● Texte fourni
Dupleix, dont les revers excitaient l’énergie, se hâtait de reconstituer l’armée, pour l’envoyer à de nouveaux combats, lorsqu’il reçut une nouvelle du caractère le plus alarmant : Gasendi-Kan avait envahi le Dékan à la tête d’une armée de plus de cent mille hommes ! Ce coup semblait le renversement des projets et des espérances du gouverneur.

C’était Bussy, qui annonçait la formation de cette nouvelle tempête. Sa lettre peignait la situation sous les couleurs les plus sombres. Il y avait une panique à la cour du soubab. Tout le monde y avait perdu la tête. On suivait avec un effroi indicible les progrès de Gazendi-Kan ; on croyait que rien ne pouvait l’arrêter. On exagérait ses forces et la valeur de ses troupes. L’affolement était général. La résistance semblait une folie. On avait évacué Aurungabad. Salabet-Singue et son entourage ne voyaient plus de salut que dans une retraite immédiate sur Mazulipatam. On se demandait même avec anxiété s’il ne fallait pas s’enfuir jusqu’à Pondichéry.

● Objectif
Réécrivez, s'il vous plaît, le passage sur Dupleix en commençant aux mots « Dupleix, dont les » et en vous arrêtant après « espérances du gouverneur. », avec « cent mille » remplacé par « quatre-vingt mille ». Ce matériel n'est d'aucune utilité ici.

● Données extraites
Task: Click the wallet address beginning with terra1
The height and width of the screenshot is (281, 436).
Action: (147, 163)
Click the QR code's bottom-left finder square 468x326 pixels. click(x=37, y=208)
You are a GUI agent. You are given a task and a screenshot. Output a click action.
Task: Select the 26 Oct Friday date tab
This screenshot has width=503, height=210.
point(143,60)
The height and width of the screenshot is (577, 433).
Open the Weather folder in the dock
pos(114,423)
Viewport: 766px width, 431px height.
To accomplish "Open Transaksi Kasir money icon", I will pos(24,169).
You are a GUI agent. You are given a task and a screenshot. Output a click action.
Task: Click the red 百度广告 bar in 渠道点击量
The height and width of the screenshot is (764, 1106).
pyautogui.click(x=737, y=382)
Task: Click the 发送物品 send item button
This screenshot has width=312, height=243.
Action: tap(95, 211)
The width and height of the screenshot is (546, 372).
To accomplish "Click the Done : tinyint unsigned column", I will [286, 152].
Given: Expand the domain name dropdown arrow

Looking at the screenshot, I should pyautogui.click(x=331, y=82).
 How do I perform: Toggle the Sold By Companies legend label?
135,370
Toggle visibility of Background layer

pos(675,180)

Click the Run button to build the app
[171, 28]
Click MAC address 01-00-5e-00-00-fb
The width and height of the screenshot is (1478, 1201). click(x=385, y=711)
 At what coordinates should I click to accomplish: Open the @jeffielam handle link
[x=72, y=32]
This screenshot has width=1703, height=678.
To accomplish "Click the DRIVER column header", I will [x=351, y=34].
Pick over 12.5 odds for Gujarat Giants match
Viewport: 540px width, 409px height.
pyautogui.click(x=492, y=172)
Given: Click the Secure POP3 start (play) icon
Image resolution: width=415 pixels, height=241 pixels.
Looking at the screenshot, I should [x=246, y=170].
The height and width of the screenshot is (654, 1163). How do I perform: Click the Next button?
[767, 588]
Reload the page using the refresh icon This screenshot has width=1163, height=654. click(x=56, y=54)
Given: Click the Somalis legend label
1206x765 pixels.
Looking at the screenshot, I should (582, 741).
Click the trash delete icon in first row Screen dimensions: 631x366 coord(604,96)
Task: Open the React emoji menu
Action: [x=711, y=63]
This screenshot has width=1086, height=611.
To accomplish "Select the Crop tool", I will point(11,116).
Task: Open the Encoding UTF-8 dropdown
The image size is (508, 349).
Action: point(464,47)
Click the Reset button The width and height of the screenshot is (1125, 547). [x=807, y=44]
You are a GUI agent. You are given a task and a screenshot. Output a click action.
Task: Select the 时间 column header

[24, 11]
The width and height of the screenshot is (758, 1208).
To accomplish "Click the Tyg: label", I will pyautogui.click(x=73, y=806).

● Réponse attendue
Dupleix, dont les revers excitaient l’énergie, se hâtait de reconstituer l’armée, pour l’envoyer à de nouveaux combats, lorsqu’il reçut une nouvelle du caractère le plus alarmant : Gasendi-Kan avait envahi le Dékan à la tête d’une armée de plus de quatre-vingt mille hommes ! Ce coup semblait le renversement des projets et des espérances du gouverneur.